Developer Experience does not mean ‘does this look pretty’ nor ‘does this solve a problem’. It means ‘does this help you solve the problem’.

The latter two can sound exchangeable but they are different. There are many tools out there that can, technically, solve the problem. They have the features & capabilities to do it. But does it actually *help* you to solve the problem? I have had the pleasure of using many tools that *technically* could solve a problem, but I had to fight against the tool to make it work - they sure didn’t *help* me.

Developer Experience needs to focus solely on helping the developer achieve their goal.

Many tools just don’t care about experience, while others do care but get it wrong. I have seen a few different approaches, but in general I’ve noticed two styles: ‘feature based’ or ‘solution based’.

In my opinion, taking a feature-based approach to DevEx leads you to what I would describe as ‘pretty but shitty’. This approach agonizes over the experiences of each individual feature, ensuring that just using that one particular feature is beautiful. However, this approach tends to completely ignore that this feature is only one small part of how the developer is building a solution. It ignores the fact the developer needs to not only find the feature, but find it at the right time and in the right context to understand how/why/when to use it.

It ignores that building a solution is a journey; a story with a start, middle and end. Maybe even a Shyamalan twist or two somewhere.

The ‘solution based’ approach instead focuses on guiding the developer towards their desired outcome. It takes a step back from individual features and looks at the bigger picture.

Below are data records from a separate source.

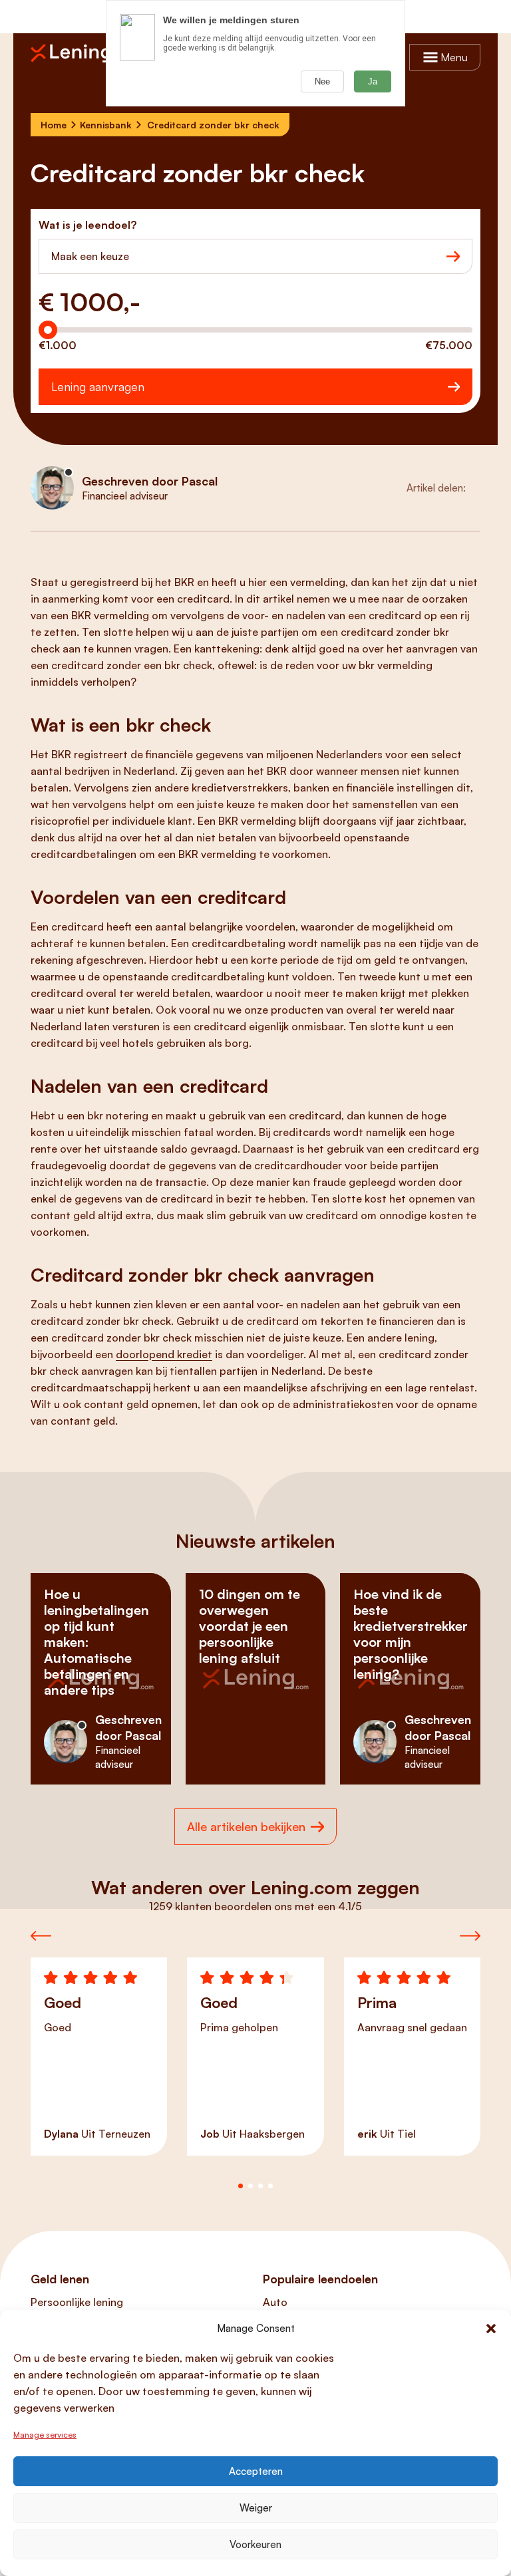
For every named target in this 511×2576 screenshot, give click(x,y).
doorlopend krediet (164, 1354)
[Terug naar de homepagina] (77, 53)
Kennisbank (106, 124)
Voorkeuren (255, 2544)
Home (54, 124)
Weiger (256, 2508)
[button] (491, 2328)
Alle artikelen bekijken (246, 1826)
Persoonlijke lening (77, 2302)
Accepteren (256, 2471)
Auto (275, 2302)
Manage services (45, 2435)
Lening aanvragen (97, 386)
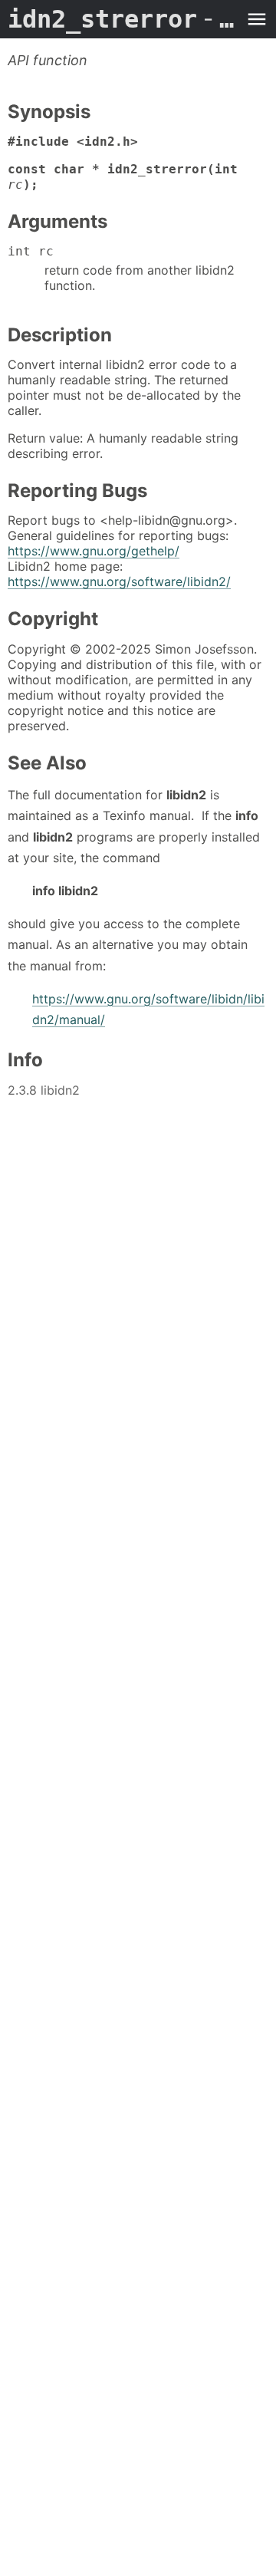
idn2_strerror (123, 19)
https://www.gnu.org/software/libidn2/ (119, 581)
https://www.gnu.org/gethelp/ (93, 550)
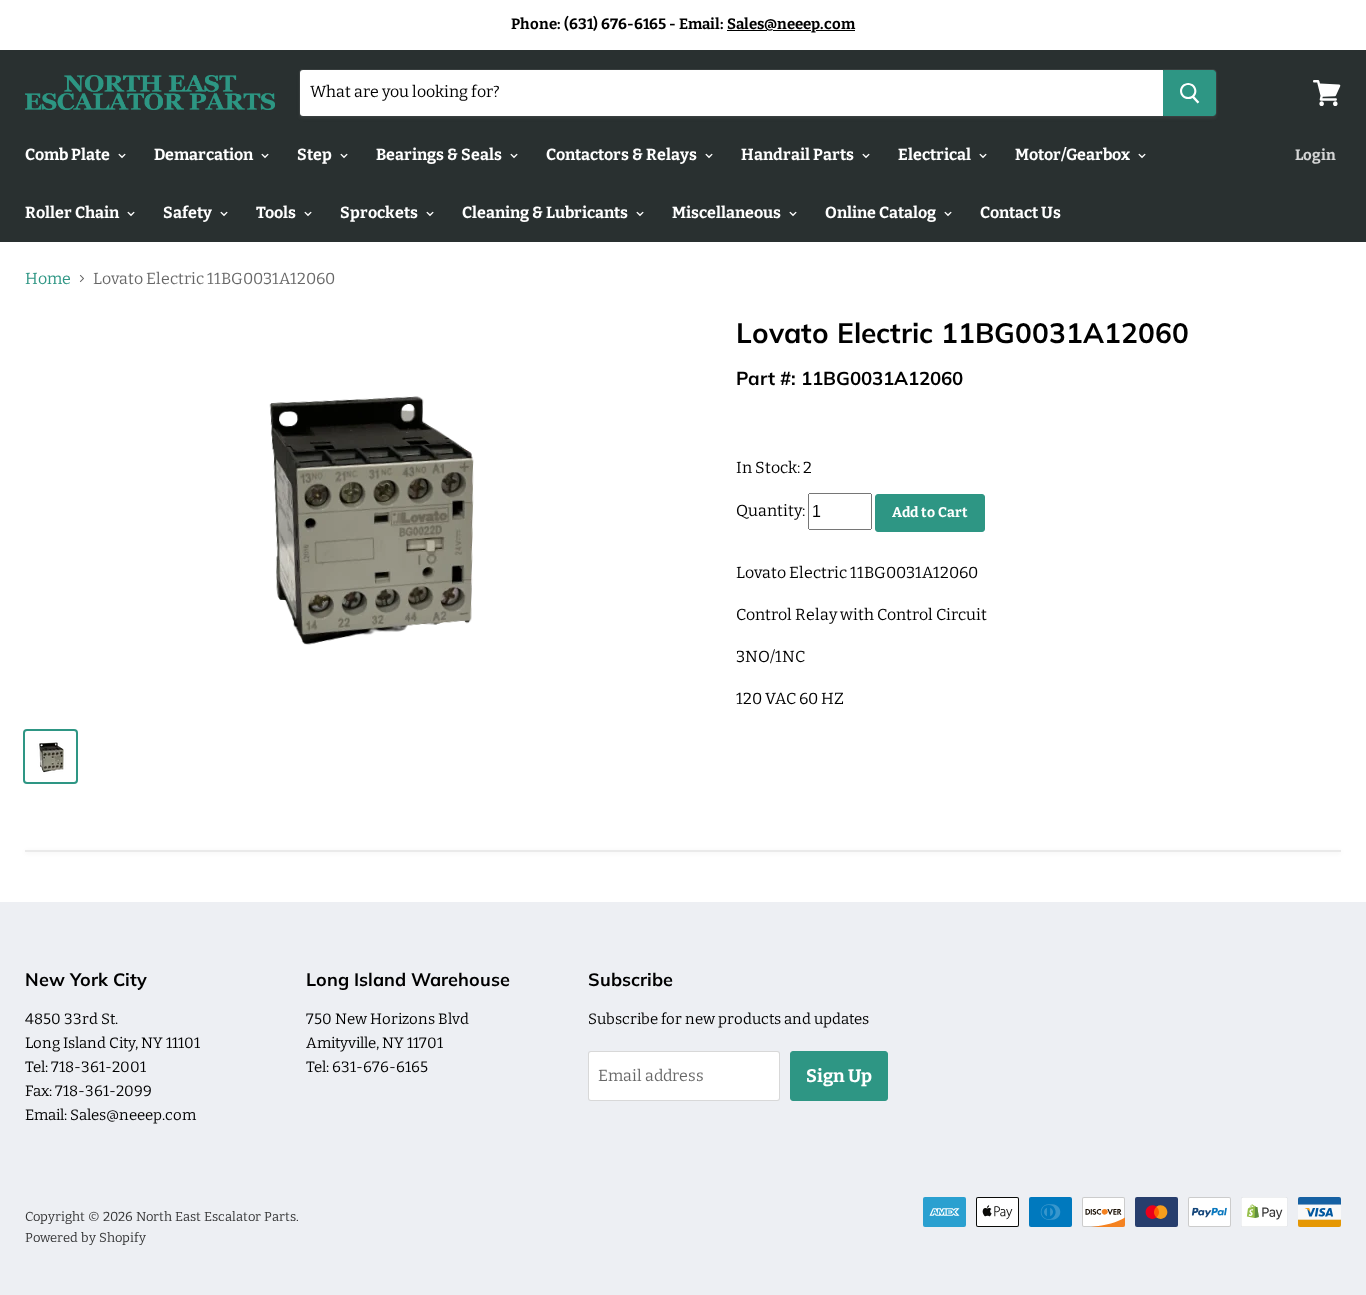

How do we take the developer from their starting point A to ending point C?

DevEx should be absolutely aligned with the original mission of your tool; What problem is your tool solving?

The best Developer Experiences leave your users believing that your tool is *the* natural solution to the problem, rather than just one possible way to solve it if you think about it a bit.

…perhaps this is one reason why so many get this kind of DevEx wrong; nailing the ‘why’ behind your tool is much harder than it sounds.

Vercel is one example of a company that absolutely nailed the Developer Experience for their product’s core goal: “Deploy frontend projects”. The cognitive load required to achieve that goal with Vercel is probably the lowest I have ever come across for any developer tool.

At no point in the journey do you ask ‘how do I solve this problem with Vercel?’ you simply know ‘Vercel solves this problem’. That is the goal of DevEx.